1. Apple users are being locked out of their Apple IDs with no explanation (9to5mac.com | Archive)
122 points by alwillis | 2024-04-27 05:50:57 | 30 comments

Dehyped title: Some Apple users are being unexpectedly signed out of their Apple ID accounts and forced to reset their passwords.

Summary:

Apple users are reporting being unexpectedly logged out of their Apple IDs across multiple devices on Friday evening. When trying to log back in, users are being forced to reset their passwords before regaining access. There doesn't seem to be any clear reason for this widespread issue. Apple's system status page does not indicate any known outages, but the problem has gained significant attention on social media. The situation is causing problems for users, especially those with Stolen Device Protection enabled, as resetting the password also resets any app-specific passwords.

Comments:

Animats: Apple users are being locked out of their Apple IDs with no explanation. When your identity provider has total control over your life, and you signed away your right to sue for damages, this is what happens.

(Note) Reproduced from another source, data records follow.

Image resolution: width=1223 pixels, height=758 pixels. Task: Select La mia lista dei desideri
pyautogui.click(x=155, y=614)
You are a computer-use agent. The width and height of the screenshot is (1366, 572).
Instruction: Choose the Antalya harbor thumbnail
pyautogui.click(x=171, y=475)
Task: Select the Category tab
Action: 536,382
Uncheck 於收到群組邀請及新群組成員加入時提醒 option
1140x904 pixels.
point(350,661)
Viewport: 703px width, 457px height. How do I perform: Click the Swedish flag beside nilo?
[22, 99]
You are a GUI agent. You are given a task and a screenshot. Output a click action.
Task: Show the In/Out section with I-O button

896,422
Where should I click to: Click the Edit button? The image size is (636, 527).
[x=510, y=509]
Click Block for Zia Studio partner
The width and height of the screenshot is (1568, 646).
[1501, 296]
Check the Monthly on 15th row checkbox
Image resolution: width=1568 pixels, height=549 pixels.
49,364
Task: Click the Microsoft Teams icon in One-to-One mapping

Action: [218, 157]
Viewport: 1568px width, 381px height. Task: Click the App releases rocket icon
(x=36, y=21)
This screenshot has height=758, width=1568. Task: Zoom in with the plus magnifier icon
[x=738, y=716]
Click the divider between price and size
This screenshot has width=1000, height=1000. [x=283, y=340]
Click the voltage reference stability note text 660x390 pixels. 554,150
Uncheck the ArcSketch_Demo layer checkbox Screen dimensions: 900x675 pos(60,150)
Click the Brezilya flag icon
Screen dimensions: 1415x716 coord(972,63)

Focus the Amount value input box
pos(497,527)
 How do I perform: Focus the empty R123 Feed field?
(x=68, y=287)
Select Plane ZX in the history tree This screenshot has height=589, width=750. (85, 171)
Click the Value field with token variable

cjk2: The issue seems to be related to password guessing attacks, especially for those using @icloud.com email addresses. Advises having recovery contacts and a recovery key set up in case something goes wrong. Suggests the need for legislation around identity providers and service levels.

vondur: Experienced the issue today, where they had to reset their Apple password after being asked to enter a code from their phone due to an unknown location.

vbezhenar: Switched from using Gmail to iCloud for their primary email, but now concerned about the reliability of Apple's services. Wants to find a way to be less dependent on a single identity provider.

arthurcolle: Experienced the issue of being progressively logged out of their Apple devices, and is dreading having to go to the Apple store about it.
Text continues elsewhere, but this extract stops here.